A algunos de ellos la gran nevada les hizo levitar de gozo. Mientras el espectáculo era manso y algodonoso festejaron el temporal con cabriolas de renos adolescentes. Alguno de ellos acabó en urgencias de Traumatología horas más tarde, cuando el níveo manto blanquecino se convirtió en un bloque de hielo con los pies de barro. En numerosas ocasiones, de la risa al llanto hay solo un resbalón, o un aerosol cargado de coronavirus. También la nieve era una buena nueva con fecha de caducidad inmediata.
Las medallas autoimpuestas
Por eso se apresuraron unos y otros, gobernantes y opositores, a asomarse al escaparate de las medallas autoimpuestas . Hubo quien, como Sánchez, lo hizo tres días más tarde, cuando España ya se había quedado sin sal y saltaba a la luz -a la más cara de la historia, por cierto- que las Administraciones Públicas habían vuelto a dejar a los ciudadanos desprotegidos ante el infortunio.

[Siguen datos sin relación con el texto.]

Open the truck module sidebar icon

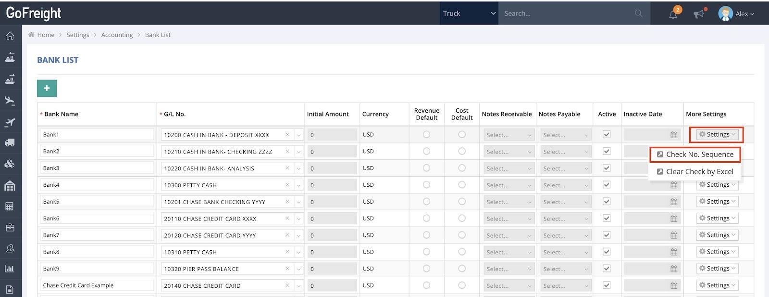coord(10,142)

La desfachatez del presidente del Gobierno es digna de un perfecto mamarracho. También hubo quien, como Casado, salió a fotografiarse con una pala en la mano dispuesto a remover los montoncitos de hielo de un lado a otro, con un garbo propio de jornalero vestido de Emilio Tucci, para dar una impresión de utilidad que, desde luego, resultó utilísima para demostrar que por ese camino no iba a encontrarla. La pardillez del presidente del PP es propia de un eral con ínfulas de cinqueño.
En la cama del hospital, ver a Sánchez y a Casado no son terapias recomendables para hacer musculatura anti-Covid. Tampoco lo es ver al piafante Mariano y al amigo Lucas tratando de vitaminar a un Madrid que ha encontrado en Zidane al filósofo del más absurdo todavía. Menos mal que a los madridistas, en particular, y a los españoles, en general, las cagadas de sus jerarcas no les pillan desprevenidos . Todos saben que, al final, las grandes victorias se logran a pesar de ellos. Es entre la gente próxima, en el afecto forjado en la misma trinchera, donde encuentras el consuelo que te permite pensar que tal vez no haya sido una vida completamente inútil la que merece, cuando titubea, el jaleo de unos cuantos.
Agradezco a todos los amigos que se han enterado de mi situación los mensajes de ánimo que me han hecho llegar, y a los que no se han enterado, los que seguramente me hubieran enviado de haberlo sabido. También a los que no han sabido, o no han podido, o no han querido materializarlos. Las palabras rara vez son lo más importante.